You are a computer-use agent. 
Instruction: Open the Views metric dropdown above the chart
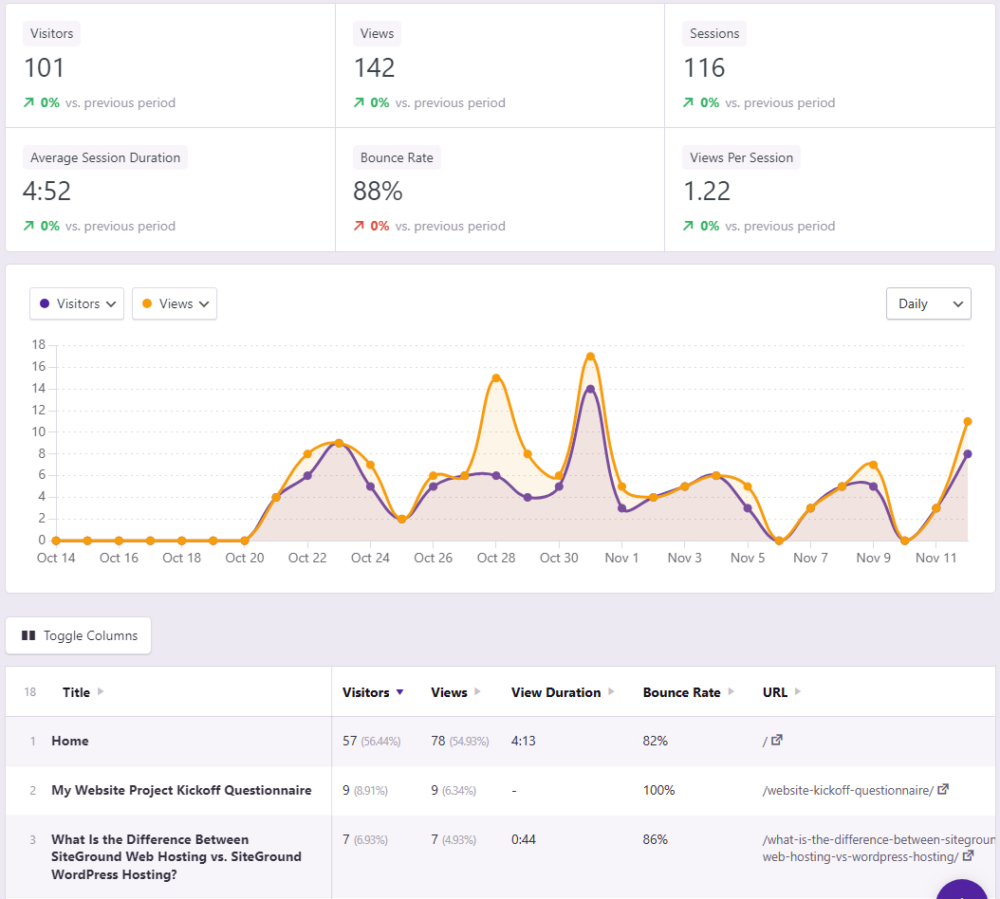pyautogui.click(x=174, y=303)
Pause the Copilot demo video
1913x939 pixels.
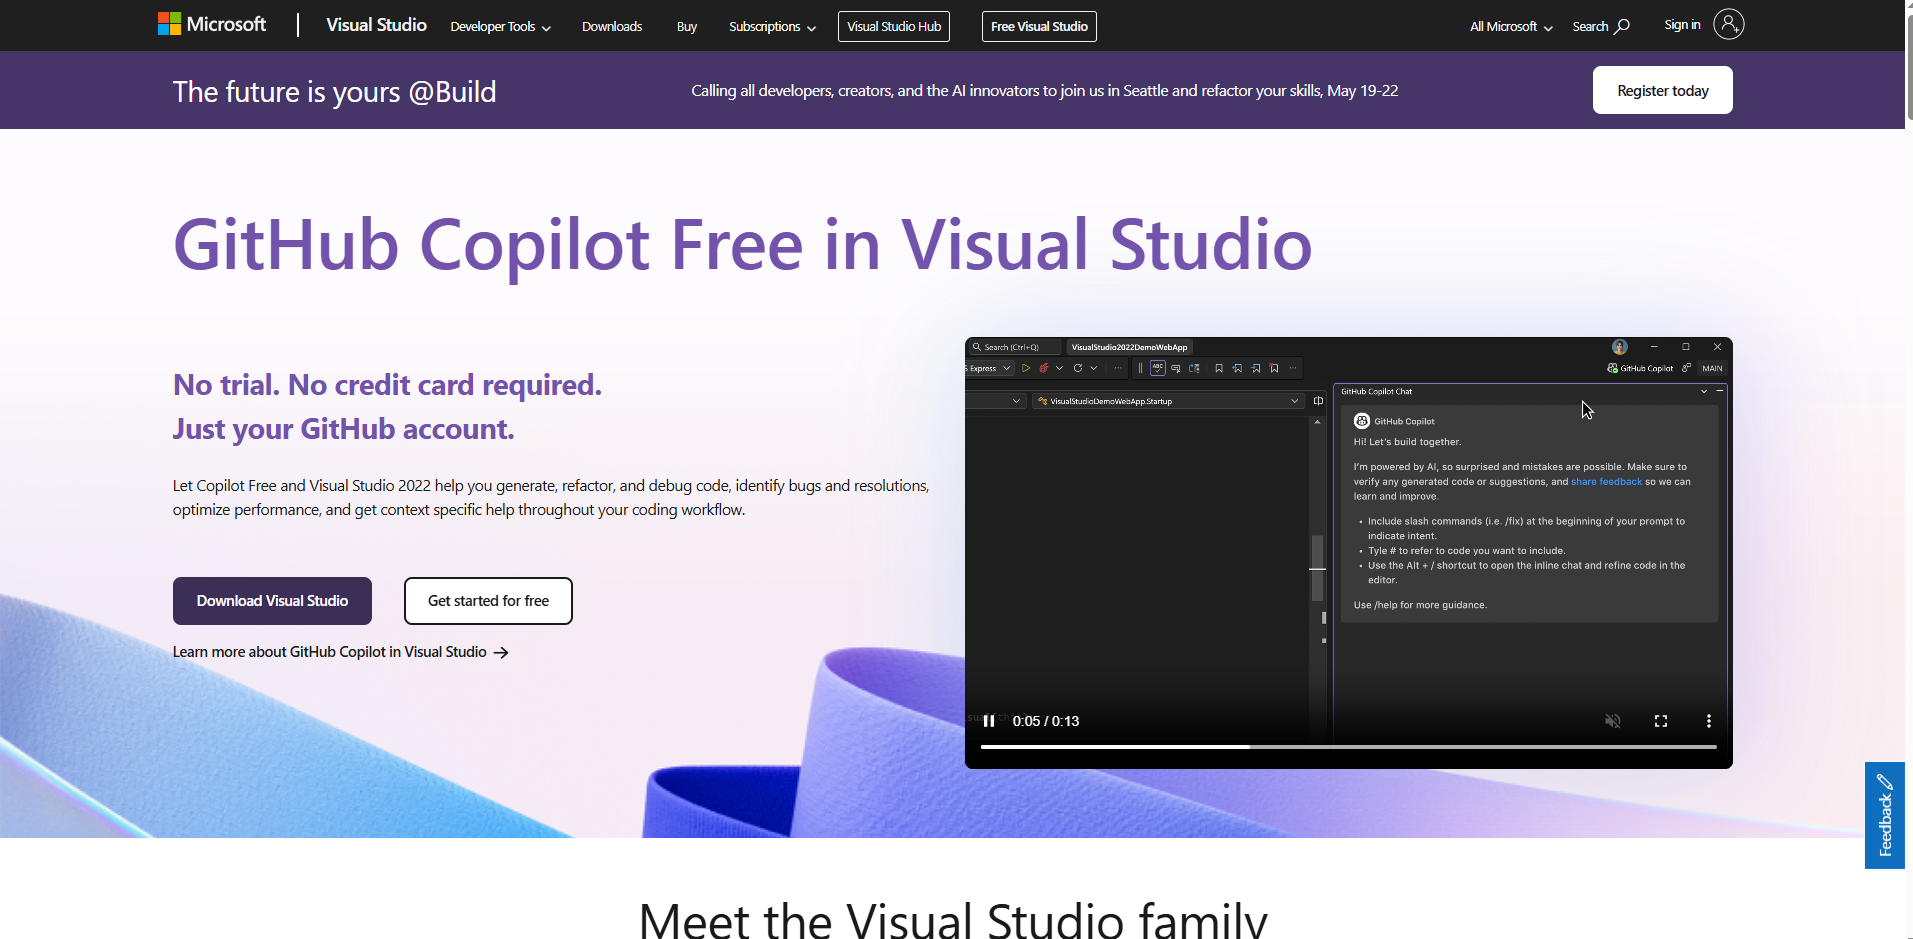(988, 721)
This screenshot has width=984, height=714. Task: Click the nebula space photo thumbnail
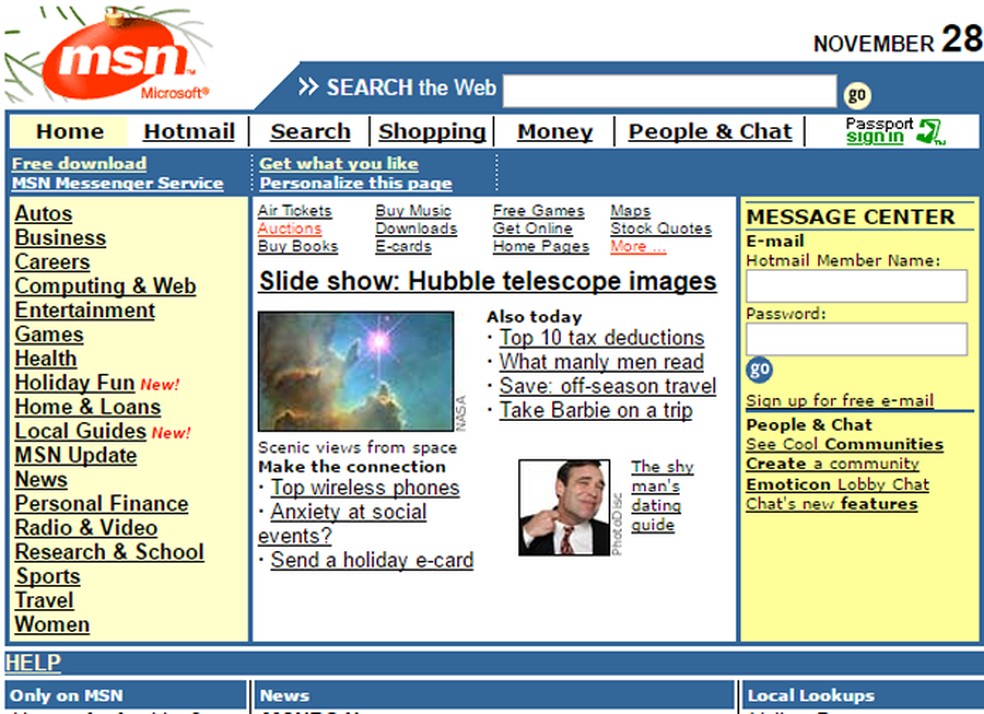[x=357, y=370]
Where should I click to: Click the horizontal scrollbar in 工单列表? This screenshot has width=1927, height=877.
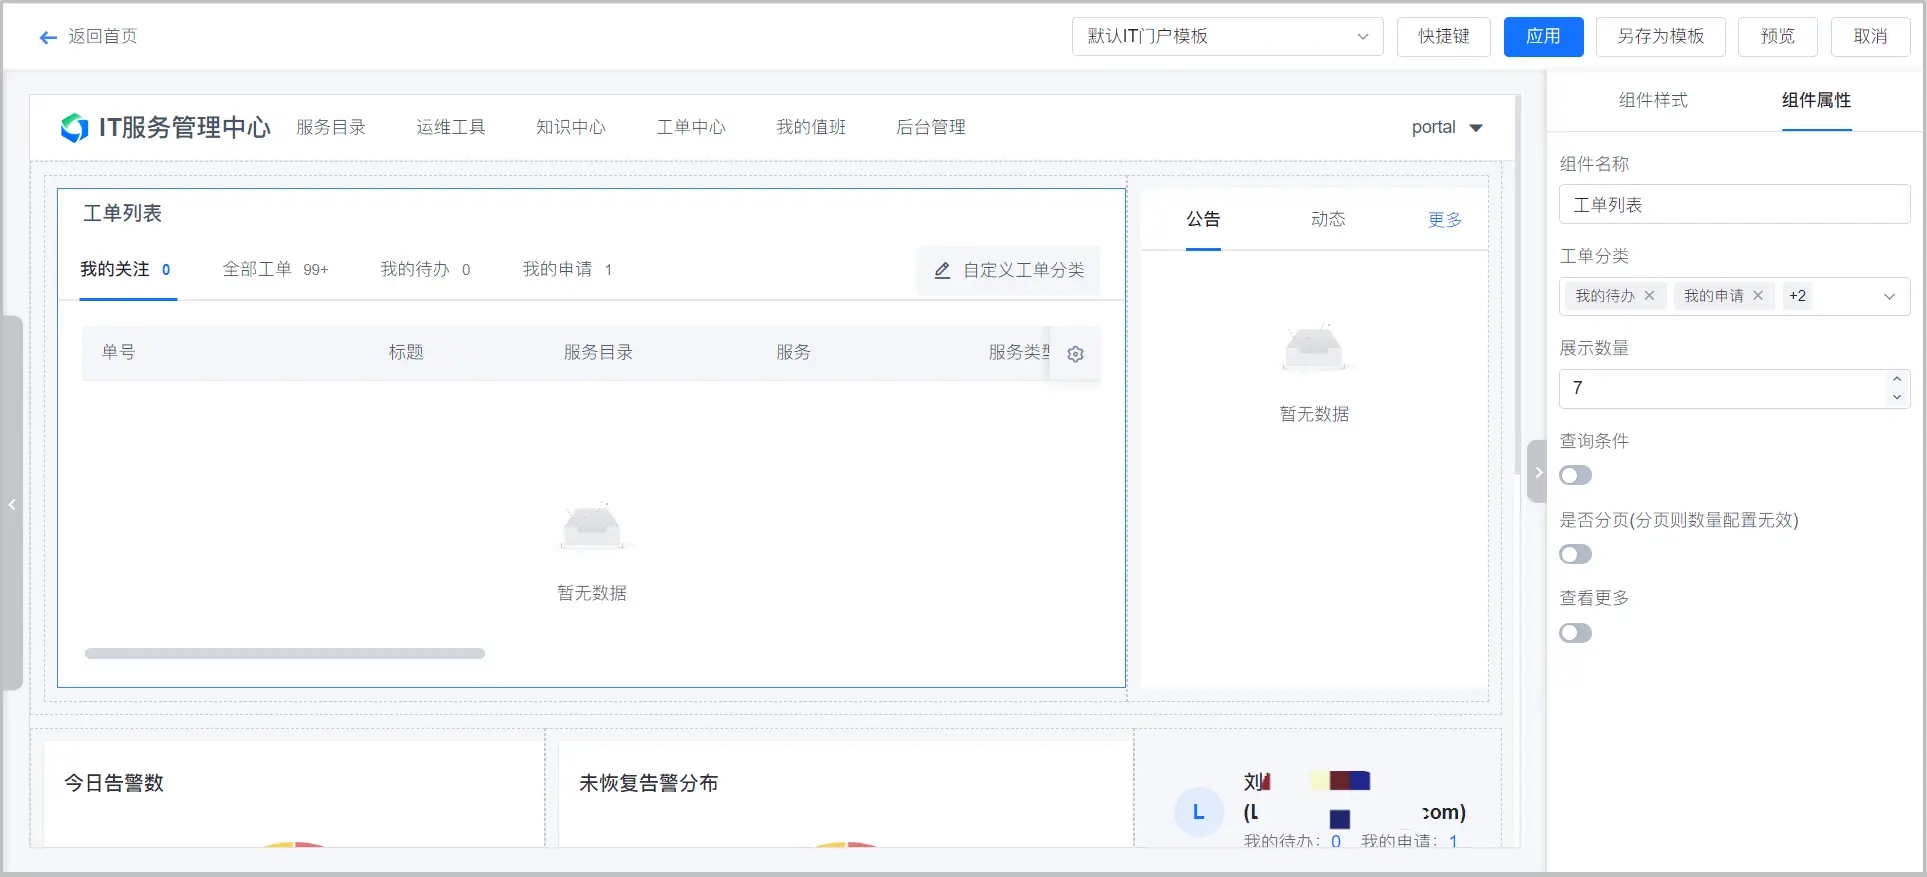pyautogui.click(x=285, y=654)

━━━━━━

— Goal of the exercise —
Beginning with the line holding "Pause the Copilot demo video", copy each line exactly through the end of the records above, and leave every picture out.

— Solution to the problem —
Pause the Copilot demo video
1913x939 pixels.
(988, 721)
This screenshot has width=984, height=714. Task: Click the nebula space photo thumbnail
[x=357, y=370]
Where should I click to: Click the horizontal scrollbar in 工单列表? This screenshot has width=1927, height=877.
pyautogui.click(x=285, y=654)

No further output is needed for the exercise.